### Task goal
Copy, please, the line with "Given: Switch to the Channels tab" and each line that follows it through the end of the data below, exactly as given and without pictures.

### Data excerpts

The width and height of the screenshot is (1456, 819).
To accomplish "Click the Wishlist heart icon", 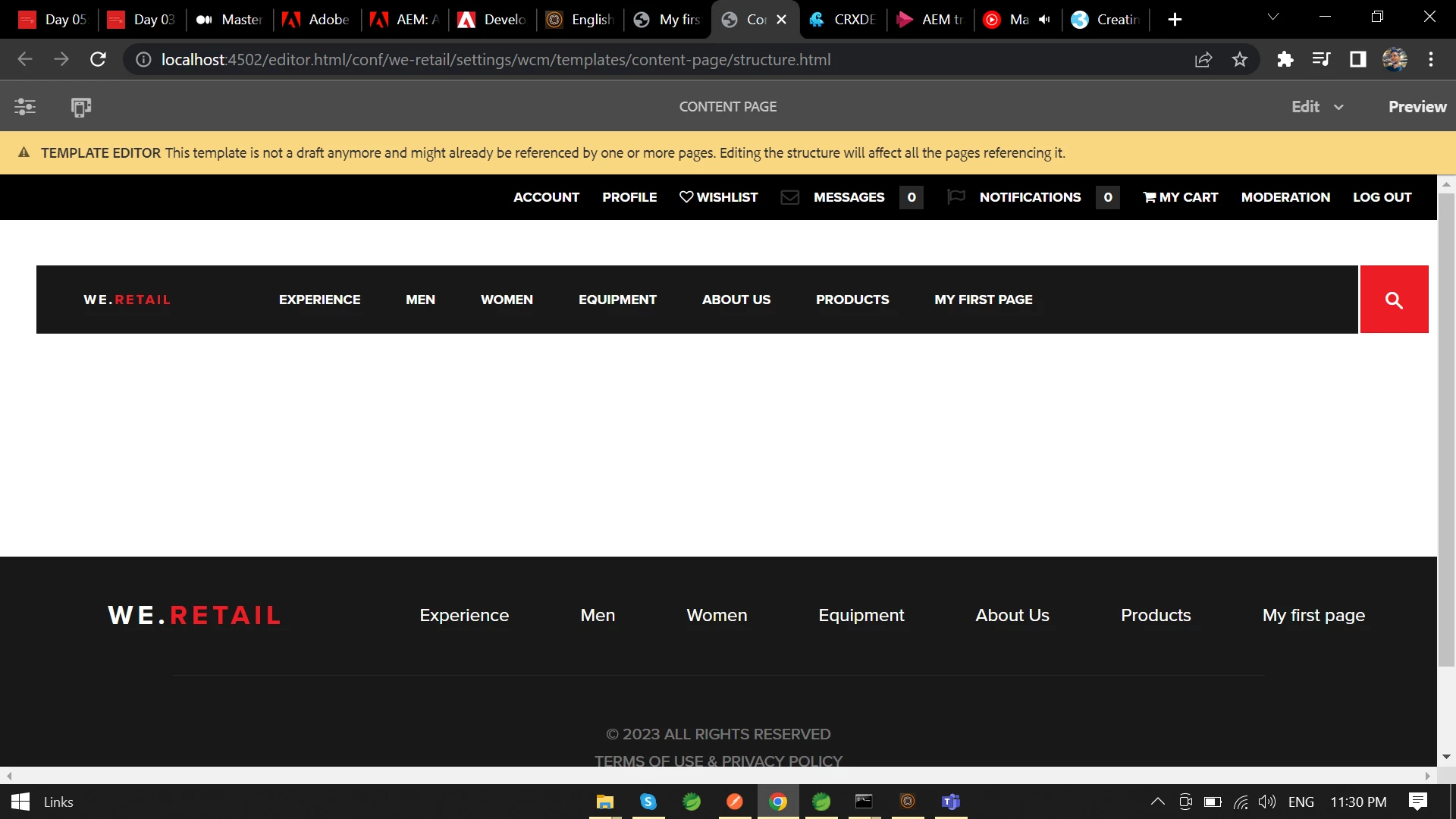I will point(686,197).
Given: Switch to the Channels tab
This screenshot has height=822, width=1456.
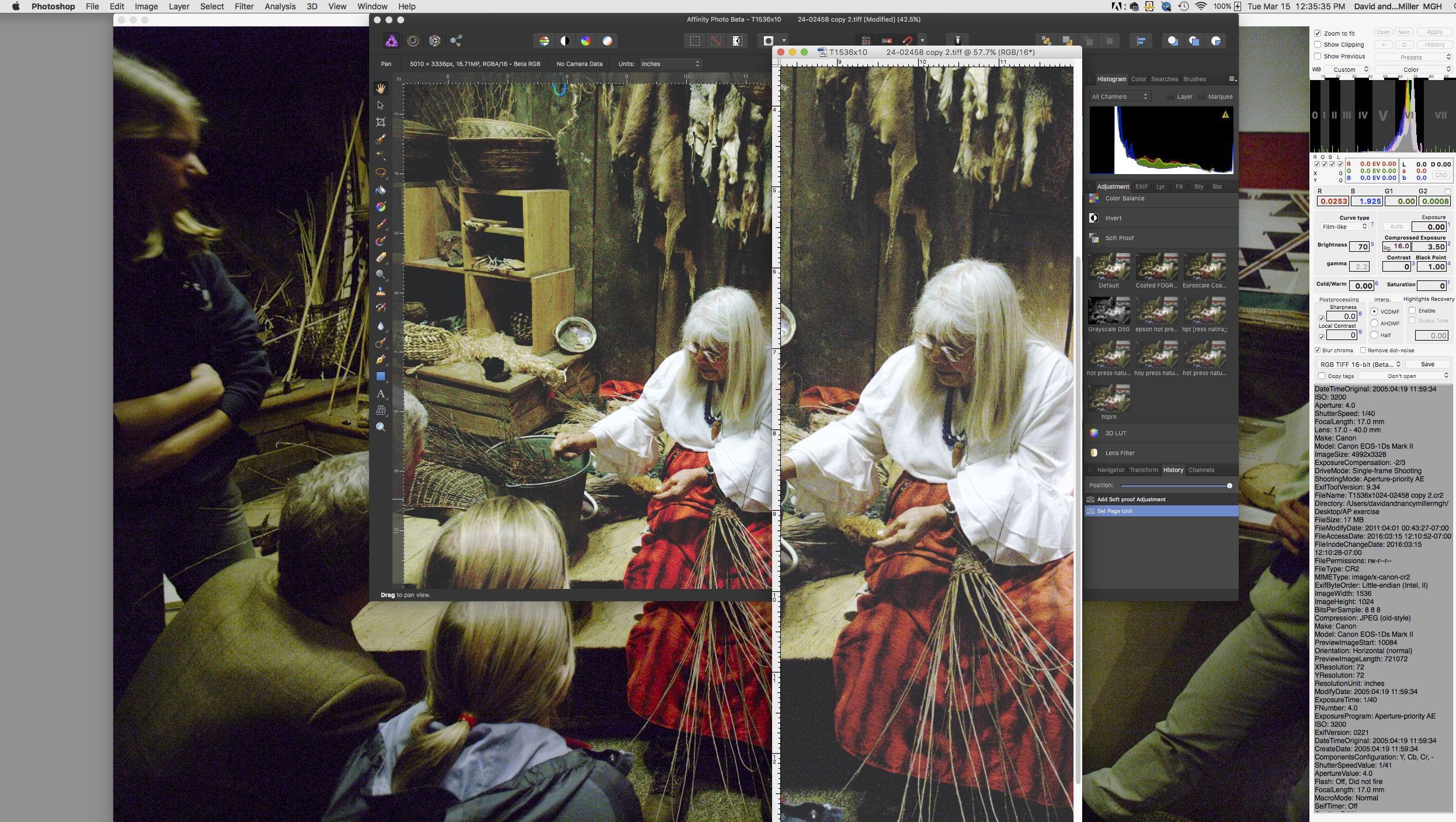Looking at the screenshot, I should pyautogui.click(x=1201, y=470).
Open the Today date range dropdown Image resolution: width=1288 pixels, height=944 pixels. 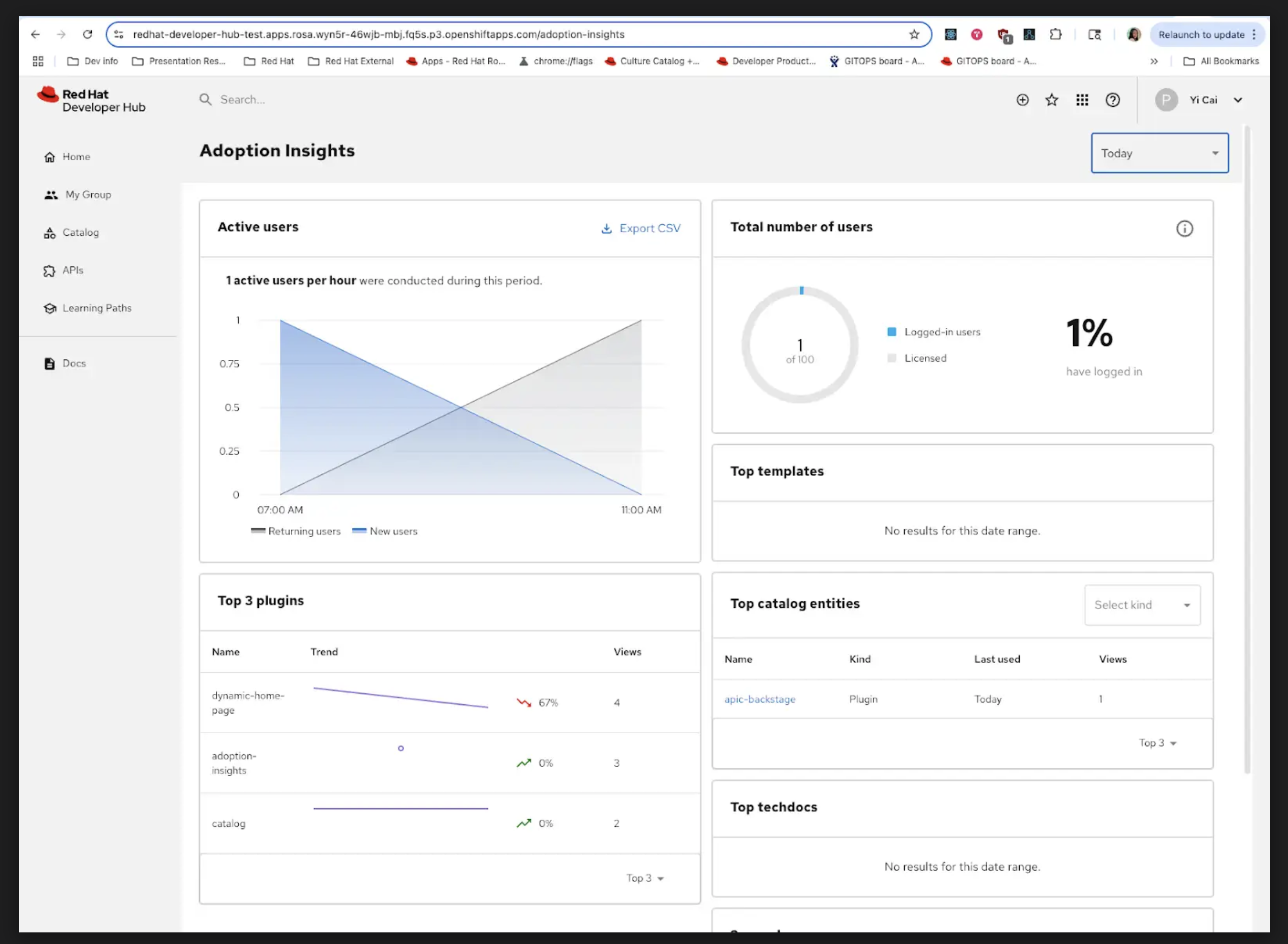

### Output of the exercise
Given: Switch to the Channels tab
This screenshot has height=822, width=1456.
Looking at the screenshot, I should pyautogui.click(x=1201, y=470).
Open the Today date range dropdown Image resolution: width=1288 pixels, height=944 pixels. 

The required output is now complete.